凛太郎の様子が変です。この頃、私たちの脚にしがみついて、腰を前後に振るのです。反抗も激しいですし、狂気の唸り声も出すのです。もう、これは思春期、反抗期がきたとしか言いようがありません。
「……やめられるはずはなかった。僕の聞いていたのはPUNKとSLASHで、いわゆるうるさく休みのない音楽であった。大人におこられた時、腹が立った時、つまり心に傷がついた時に聞いていたものであった。音楽に心のやすらぎを求めたわけではなく、ただその傷に気づきたくなかっただけであった。今、考えるとそう思える。それをやめた今、すべての傷がさらけ出された。二、三日で発狂しそうになった……。それが今から一か月前のことである。
今、おちついてきて、ごまかさずに自分を見つめることができるようになった。もちろん傷をつけた大人のことはうらんでいない。今、なんとなくうれしい……。
最後に、僕の気に入っていたBANDの歌の歌詞の一部を書いておきたいと思う。
少年のうた
先生達は僕を、不安にするけど それほど大切な言葉はなかった。
…………
誰のこともうらんじゃいないよ
ただ大人達にほめられるような
バカにはなりたくない……。」
行間に秘められた潔癖がわかるだろうか。未だ和毛も生え揃わぬ少年の頬をつたう涙が見えるだろうか。そして投げかけることばの鋭さとは裏腹な、心にしみるような彼のやさしさを感得できるだろうか。「大人たち」と吐き捨てるように言う彼に、どう向き合っていいかわからず、戸惑いながら私はこんな講評を書く。
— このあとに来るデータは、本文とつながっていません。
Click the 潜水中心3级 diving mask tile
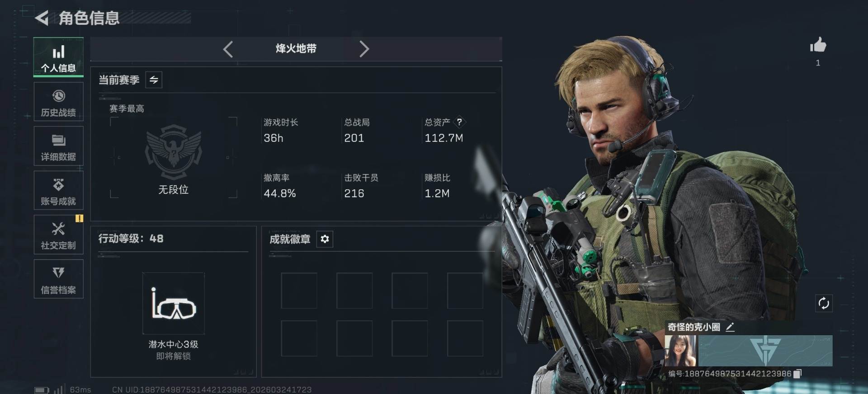Viewport: 868px width, 394px height. pos(174,303)
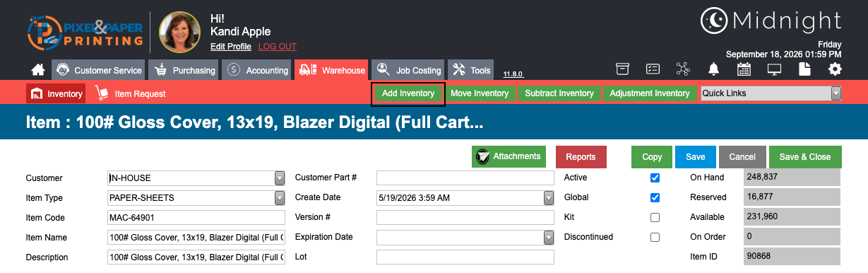The image size is (868, 273).
Task: Open the Purchasing tab
Action: pyautogui.click(x=185, y=70)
「傷つくのく俊◯だけじゃない。哀しいのはおまえだけじゃない。みんなが傷つけ合って生きている。ほんとは誰もがやさしいのに。先生だって同じことをやってるんだ。ギターを弾いて歌い始める。でも涙で歌詞が読めなくなって、声がつまって唄えなくなって。自分こそ憎い。自分がいちばん愚かだ。だから、ほめたりするんじゃなく、黙って愛していたい、俊◯たちを。」
俊◯は、受験を控えた学校の道徳の授業で、魯迅の「小さな出来事」を学んだことを、十二月分の作文に書いている。
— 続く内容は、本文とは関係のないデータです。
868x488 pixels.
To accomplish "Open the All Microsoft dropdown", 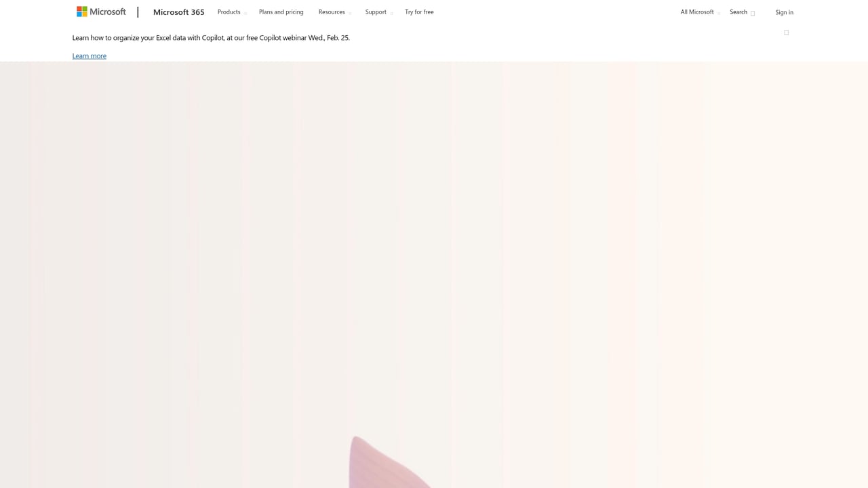I will click(696, 12).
「『受験をひかえていることはわかっているけど、今の君たちには優しさが足りないと思う。私はこの話で君たちに…自分の利害をこえて他人を思いやる心…というものをわかってほしい。』
先生は僕たちにそう言われ、一枚の感想用紙を配られた。僕はそれにこう書いた。
『だいたい、受験戦争をつくったのは僕たちじゃない。今、他人を思いやるのは無理だ。』
書いた後、すぐに後悔して消した。そして、ここまで心が病んでいたのかと思い、受験に対して恐怖を感じた。」
俊◯は受験と戦争の酷似を書き加え、友をライバルと言い換えることの偽善を指弾する。大人社会への拭い難い不信、追い込まれてゆく自らの無力への哀しみを、「だから、あと少し、なにもかもあと少しなんだ……。」と呟くことで癒そうとする。まるで傷ついた仔犬がチロチロと小さな舌で、傷口の汚れを舐めるように。
俊◯の哀しみは、いつも、友を思うやさしさと共にある。「いちばん言いたかったことは、今まで仲よくしてきた友人たちと、突然戦わなくてはならないことだ。そして、そう仕向けられていたことに誰も気づかなかったということだ。」と大人たちに糺しながら、学校での級友同士の喧嘩を静かに戒める。仲裁の是非を自問自答して、こんなふうにまとめている。
「……殴り合えばいいんだと思う。血を流せばいいんだと思う。本当はこんなことを書いてはいけないんだろう。しかし、僕は彼らを憎んでこんなことを言っているんじゃない。ただ、僕は、友達を失ってほしくないだけだ。一人ひとりの友達を大切にしてほしいだけだ。もうすぐ僕達は卒業する。みんな別れる。だから、憎み合うことなどやめてほしい。だから、すべてを大切にしたい。そして、大切にしてほしい。」
ほら、やっぱり階下では事件発生です。シゲと凛太郎が喧嘩したようです。凛太郎は、庭に放り出されたようです。寒空の下で、ちょっと頭を冷やしたらいいと思います。イッチョ前に思春期の凛太郎よ。そして、ほんとうはやさしい凛太郎よ。